Entries taken from a collection
• • • •
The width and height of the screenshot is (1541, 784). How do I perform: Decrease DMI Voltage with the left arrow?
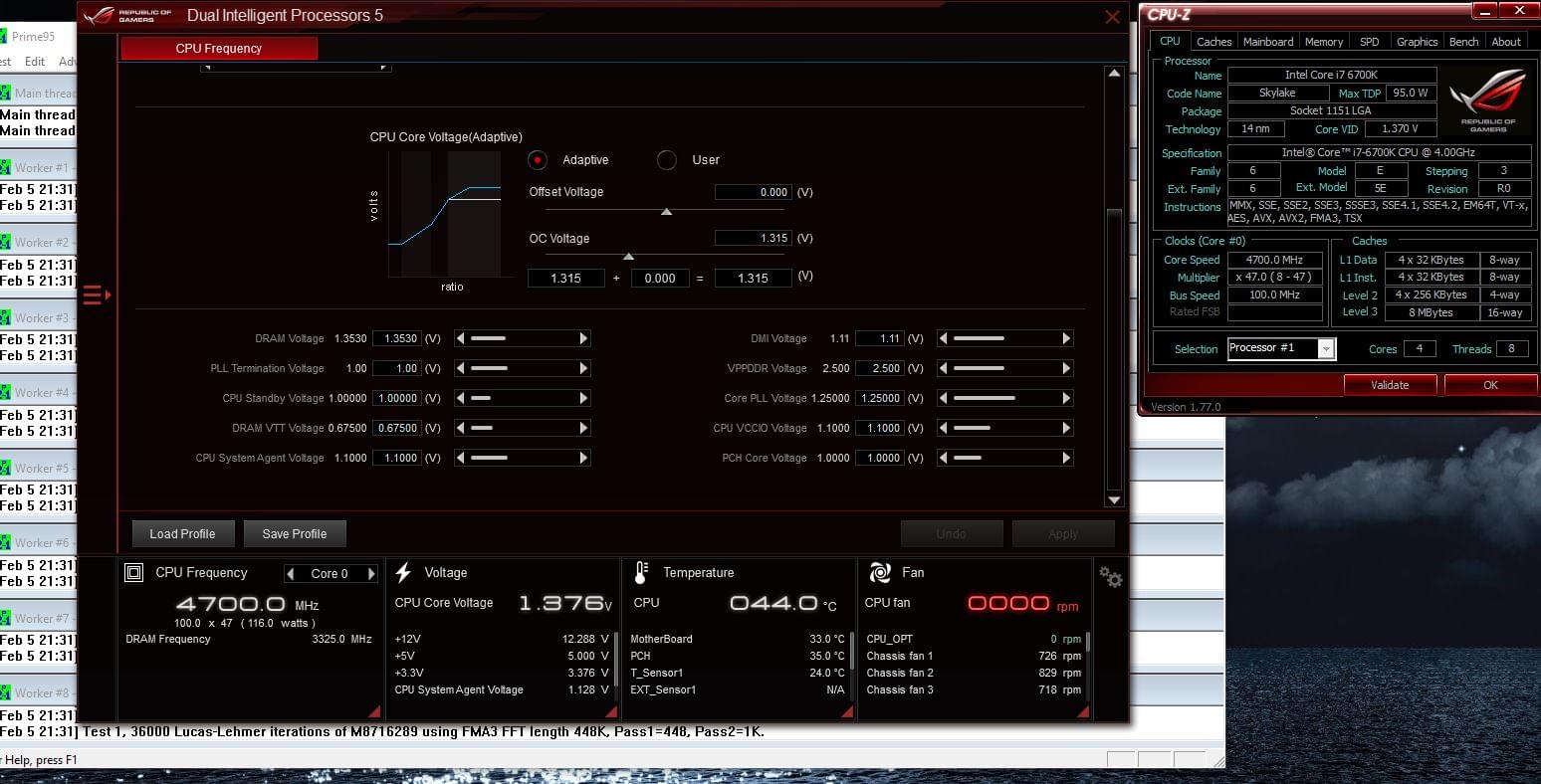click(x=943, y=338)
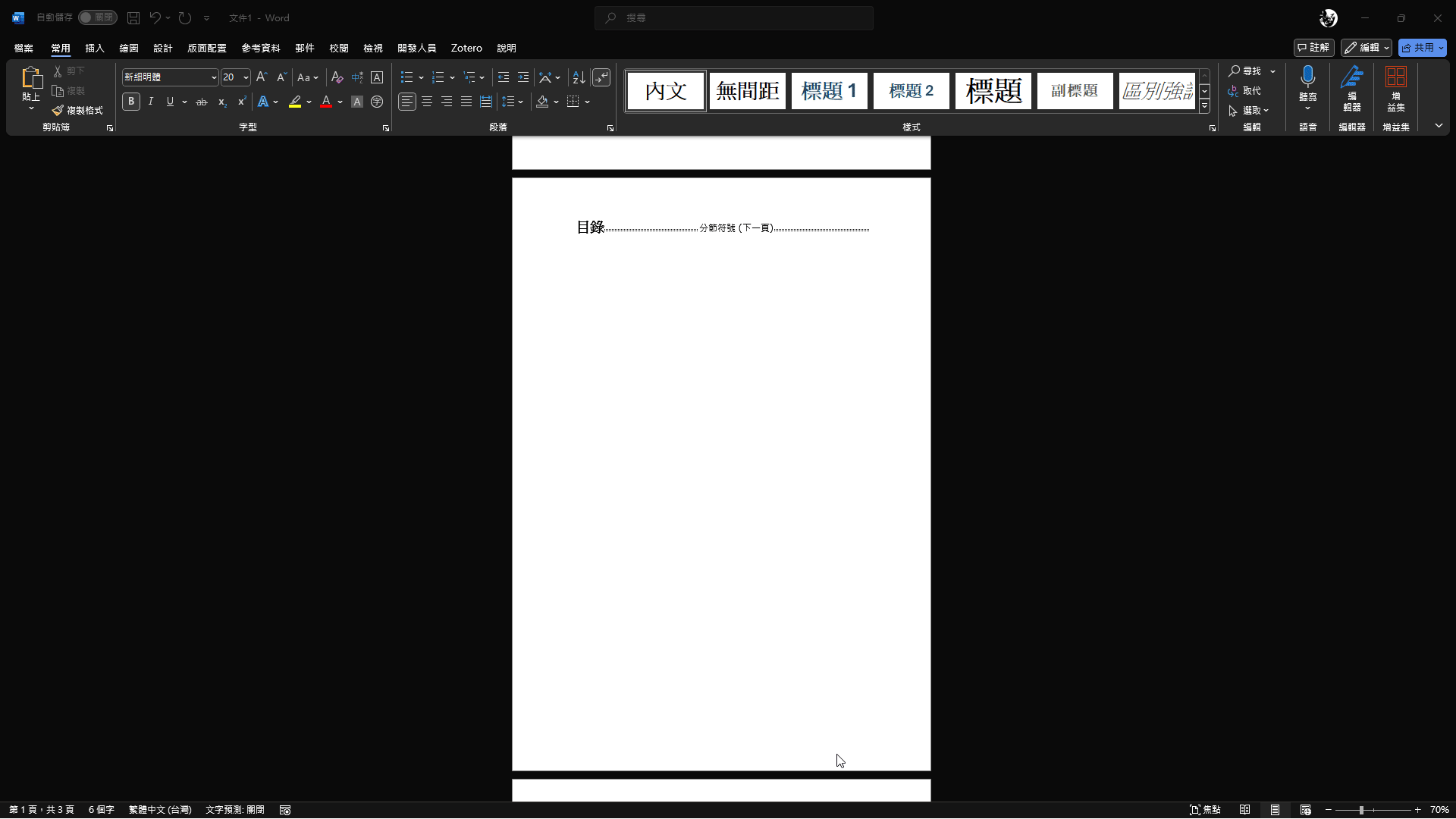Toggle show paragraph marks button
The image size is (1456, 819).
point(601,77)
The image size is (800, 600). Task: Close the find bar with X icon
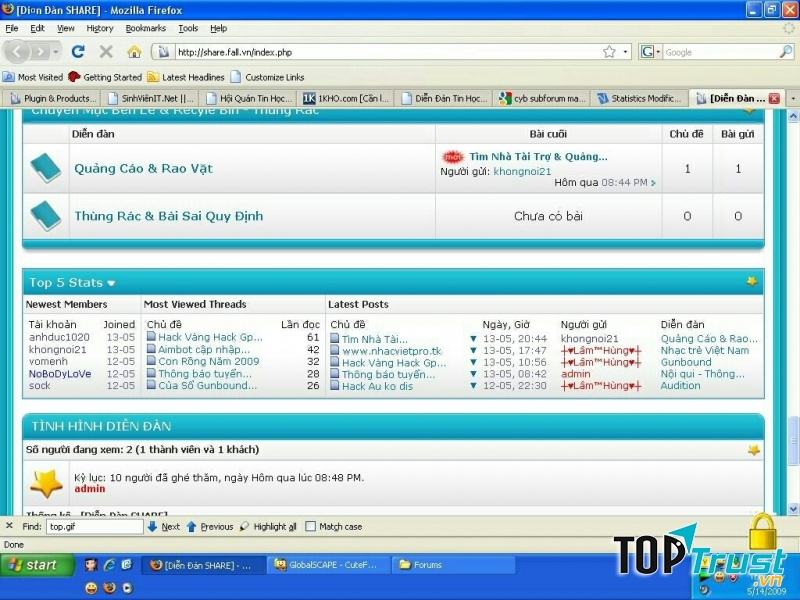[x=9, y=526]
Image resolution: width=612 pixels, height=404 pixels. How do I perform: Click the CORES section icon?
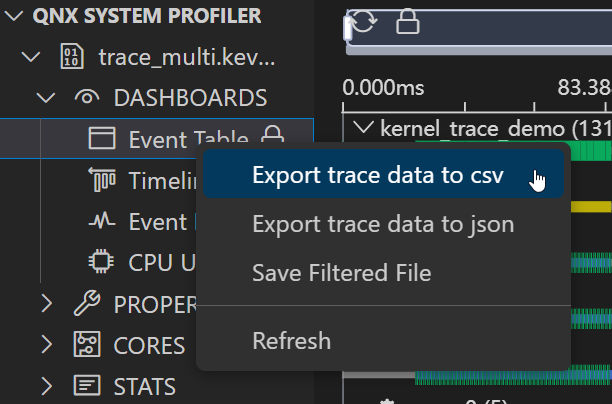pyautogui.click(x=87, y=345)
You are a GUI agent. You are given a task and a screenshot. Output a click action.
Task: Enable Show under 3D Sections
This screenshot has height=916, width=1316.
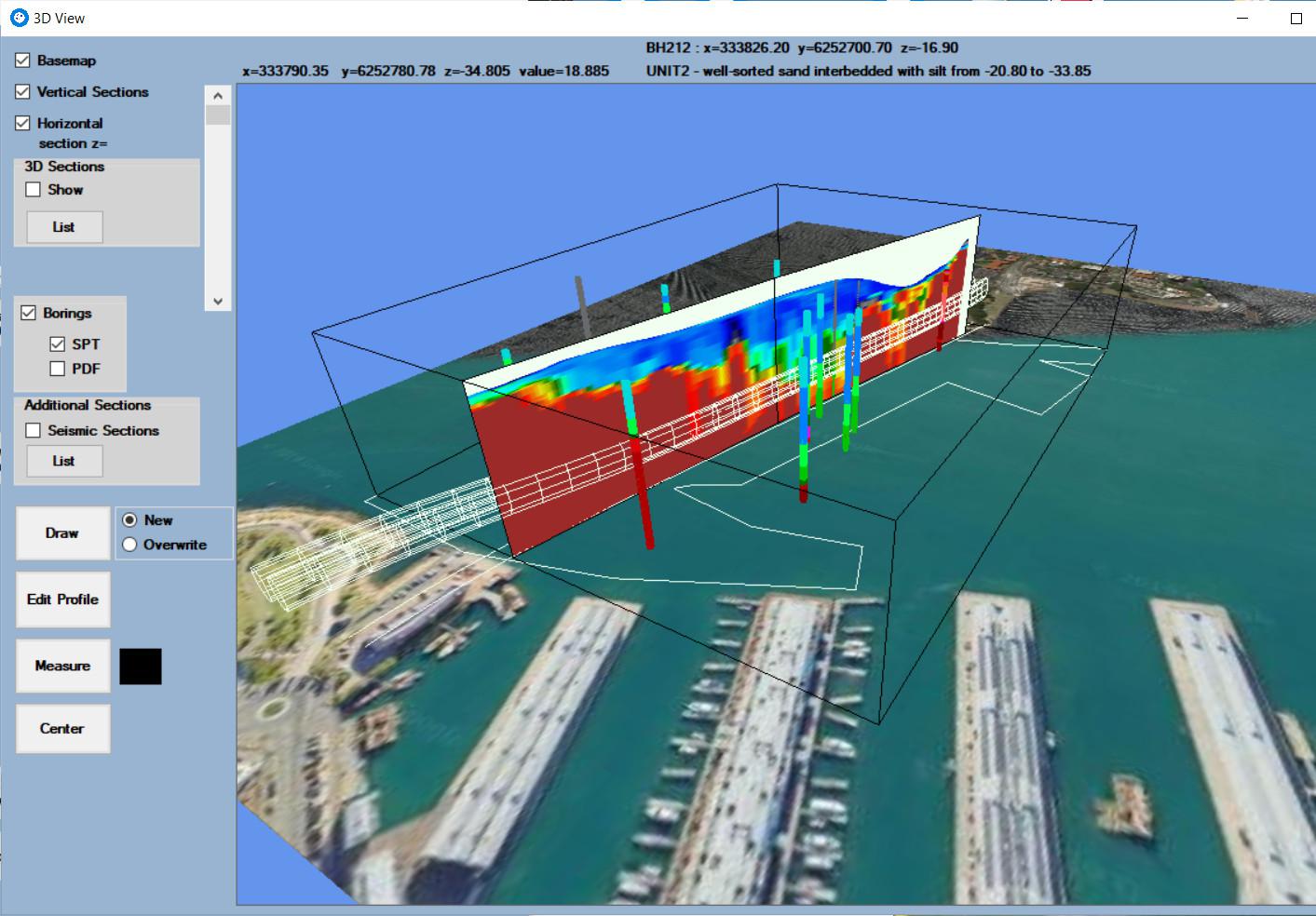pos(34,189)
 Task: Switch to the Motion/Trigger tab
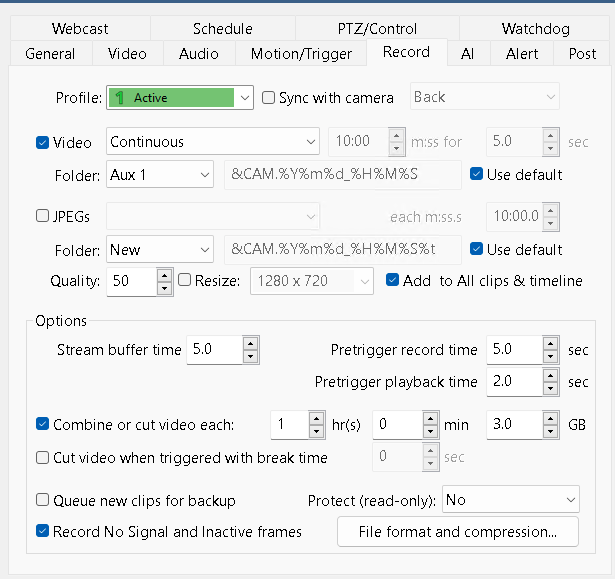coord(301,54)
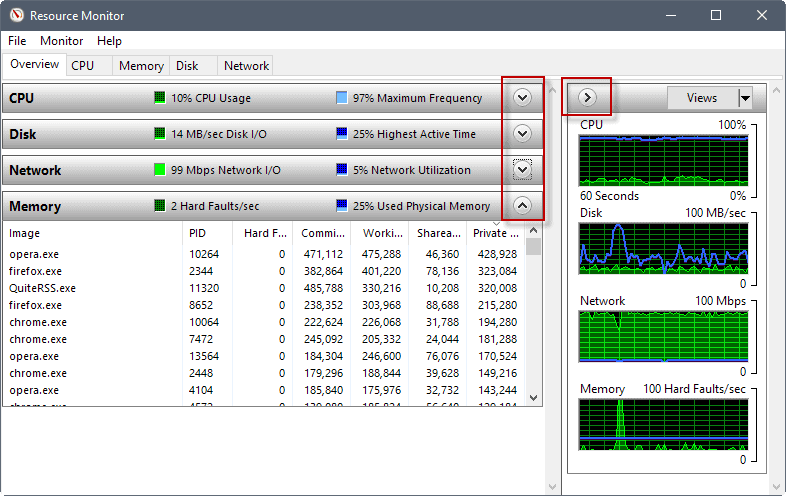This screenshot has height=496, width=786.
Task: Switch to the Network tab
Action: 246,66
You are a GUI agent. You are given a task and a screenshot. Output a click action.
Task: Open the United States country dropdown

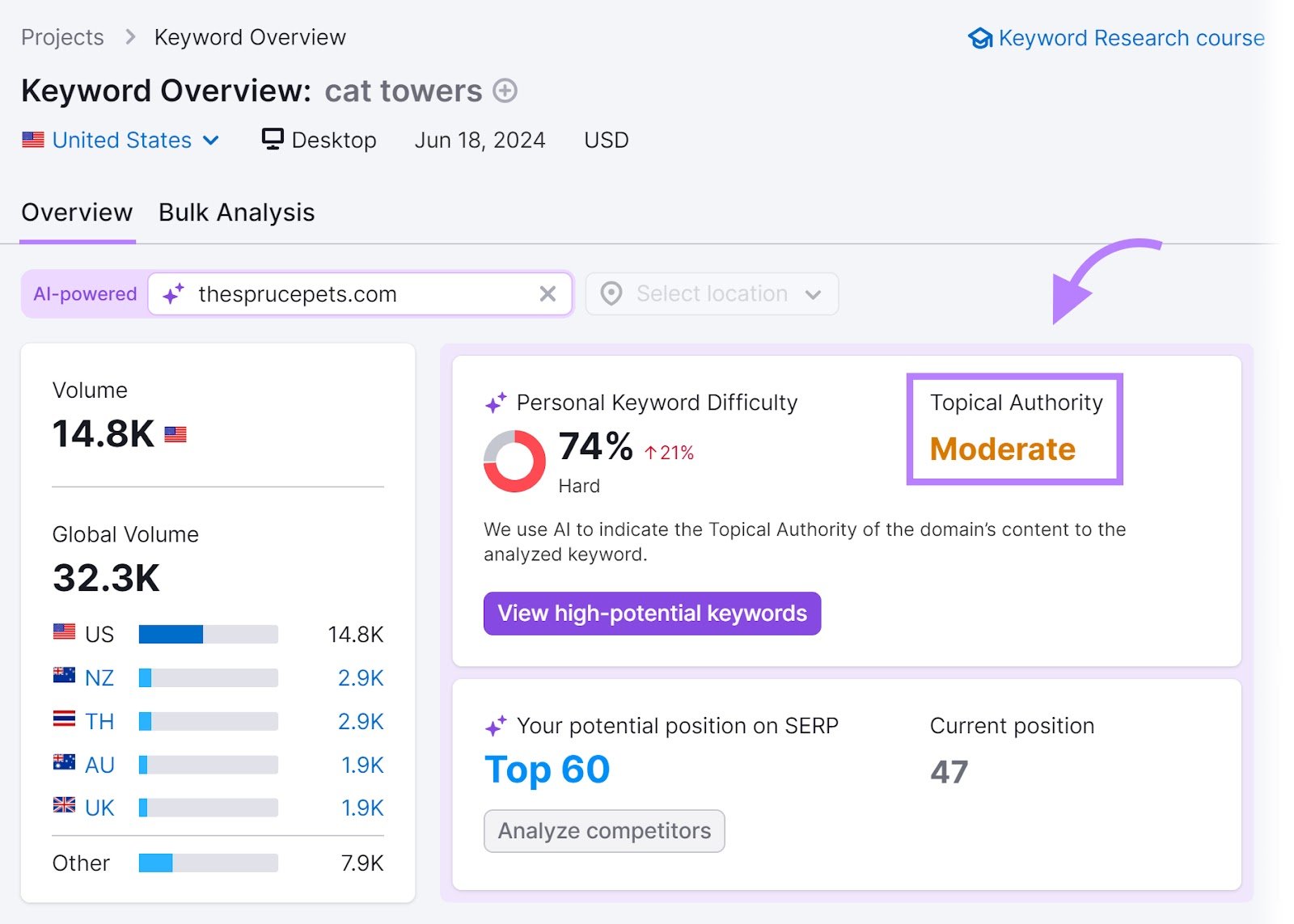coord(121,139)
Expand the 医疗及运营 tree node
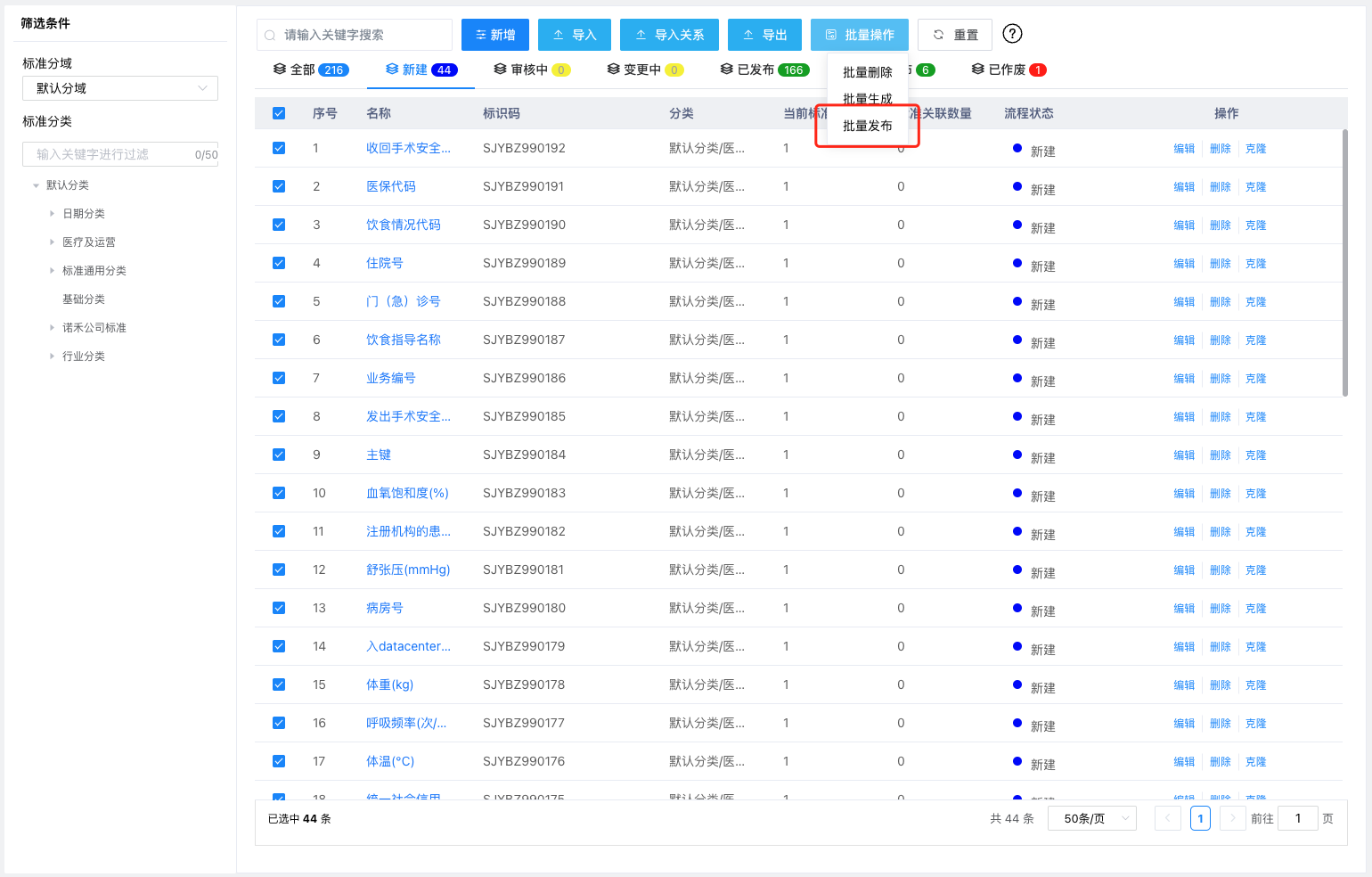 pyautogui.click(x=53, y=242)
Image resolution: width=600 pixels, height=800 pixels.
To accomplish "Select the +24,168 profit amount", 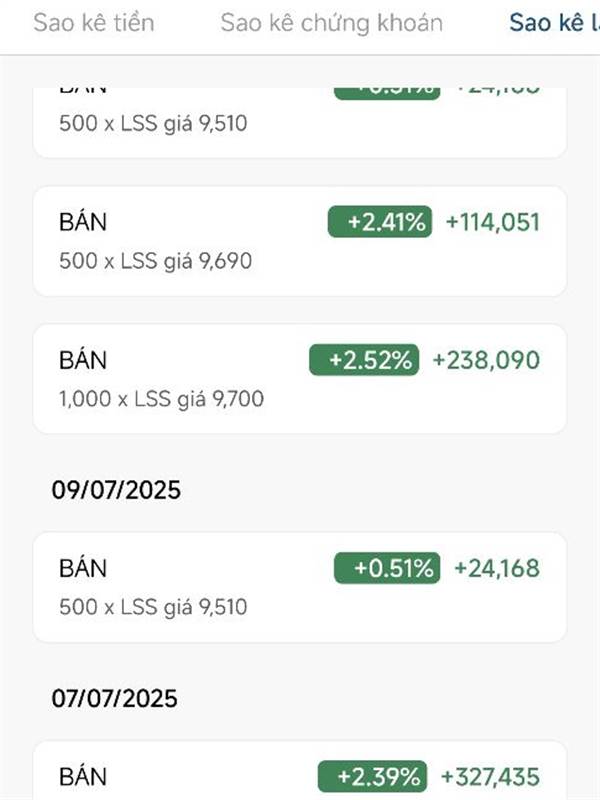I will coord(497,568).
• • • •
• [WHAT THE EXERCISE ASKS]:
Transcribe everything from the line containing "The image size is (800, 600)." down to the line containing "pyautogui.click(x=53, y=242)", keeping the lines exactly as they are in the items above. Leave the pictures out of your answer.

• [COMPLETE ANSWER]:
The image size is (800, 600). Task: Close the find bar with X icon
[x=9, y=526]
Image resolution: width=612 pixels, height=404 pixels. How do I perform: Click the CORES section icon?
pyautogui.click(x=87, y=345)
You are a GUI agent. You are given a task and a screenshot. Output a click action.
Task: Enable Show under 3D Sections
This screenshot has height=916, width=1316.
pos(34,189)
 Task: Switch to the Motion/Trigger tab
coord(301,54)
This screenshot has height=496, width=786.
Task: Switch to the Network tab
Action: 246,66
You are a GUI agent. You are given a task and a screenshot. Output a click action.
Task: Open the United States country dropdown

coord(121,139)
Expand the 医疗及运营 tree node
 pyautogui.click(x=53, y=242)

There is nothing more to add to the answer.